USC Price School of Public Policy

Social justice central theme highlighted by Price faculty at APPAM conference

May 6, 2016

Associate Professor Juliet Musso speaks at the 2016
APPAM conference in Washington, D.C.
(Photo by David Scavone)

By Matthew Kredell

USC Price School of Public Policy Associate Professor Juliet Musso recently helped organize the 2016 annual spring conference of the Association of Public Policy and Management (APPAM) in Washington, D.C. Taking on the theme of “Promoting Justice in Research and Practice,” the April 8-9 event brought policy researchers and graduate students together in considering how policy analytic research can be more relevant in addressing critical issues of social justice, diversity, and inclusion.

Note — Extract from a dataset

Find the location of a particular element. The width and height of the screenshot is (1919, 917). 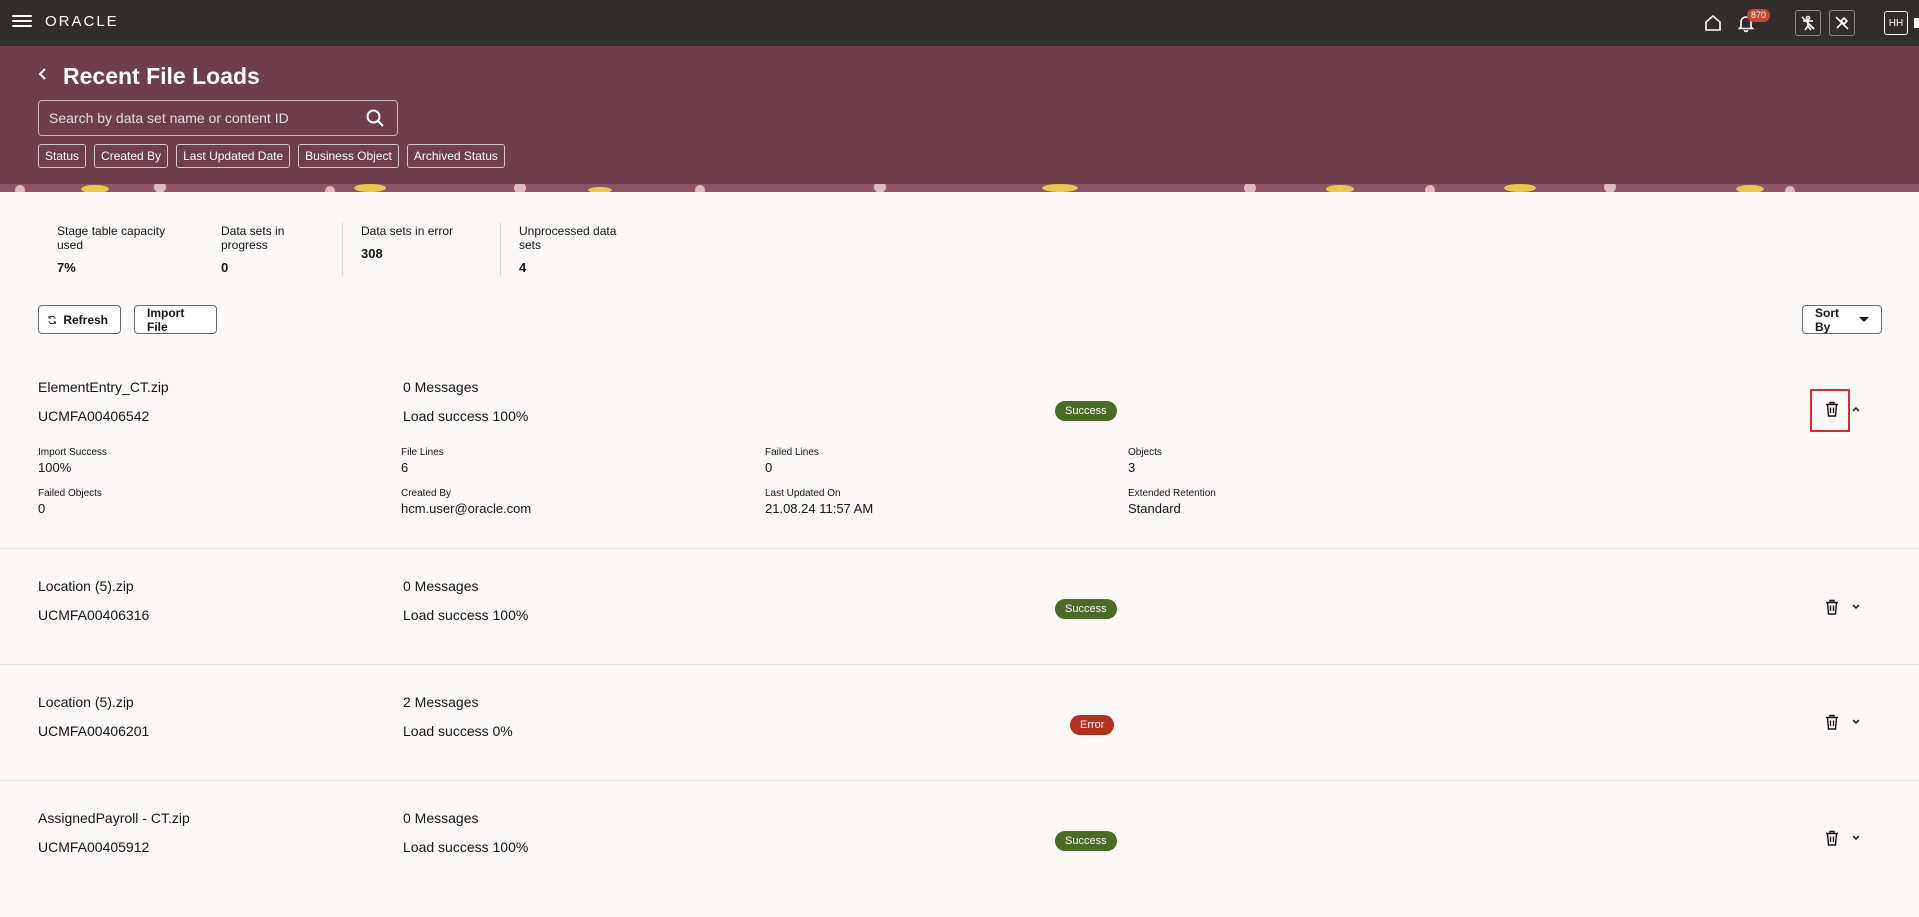

accessibility-off-icon is located at coordinates (1808, 23).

“I felt that it was critical to focus sharply on these issues about equity and inclusion that are on the forefront not only within universities, but in society more generally,” Musso said. “To promote community well-being requires that we promote justice.”

The conference’s theme tied in with the Price School’s Initiative on Diversity, Social Justice and Inclusion, a comprehensive effort that involves hiring diverse faculty and staff, recruiting a diverse student body, fostering a supportive climate, making diversity a key policy issue and supporting outreach activities. Musso and Price Professor LaVonna Lewis are on the task force implementing the initiative.

Cultural competency in education

Professor LaVonna Lewis with Price students (Photo by Tom Queally)

Professor LaVonna Lewis with Price students (Photo by Tom Queally)

Lewis participated in a panel, which Musso moderated, on cultural competency in public affairs education. The discussion focused on how graduate programs in public affairs can develop better curricular approaches to developing cultural competency. Lewis emphasized the importance of learning how to engage in difficult conversations.

“I believe that the panel allowed everyone in the audience to deal with the topic of diversity and inclusion in a dialogue that was at times uncomfortable, but still honest; painful, but still transparent; and fueled by an urgency that spoke to a collective belief that all of our universities must do a better job handling difference, or we will create divisions on our campuses and in society that we will never be able to recover from,” Lewis said.

Panelists, from left: Kerry Anne McGeary of the Robert Wood Johnson Foundation; Mike Laracy of the Annie E. Casey Foundation; Raquel Thueme of the Ruth Mott Foundation; and Adam Gamoran of the William T. Grant Foundation (Photo by David Scavone)

Panelists, from left: Kerry Anne McGeary of the Robert Wood Johnson Foundation; Mike Laracy of the Annie E. Casey Foundation; Raquel Thueme of the Ruth Mott Foundation; and Adam Gamoran of the William T. Grant Foundation (Photo by David Scavone)

Musso also moderated a luncheon plenary hosted by the Price School on promoting justice through philanthropic research and action. The philanthropic sector has long sought to address injustice not only through direct giving, but by promoting policy research and supporting initiatives to foster systematic change.

The panel brought together members of the philanthropic community to discuss the role that their organizations play in promoting justice, consider the manner in which policy research and analysis shape the philanthropic agenda, and debate how APPAM-affiliated practitioners can foster greater relevance in research on issues of equality and inclusion. The speakers highlighted an increasing emphasis on social equity, as well as a need to utilize evidence in seeking to advance a strategic agenda.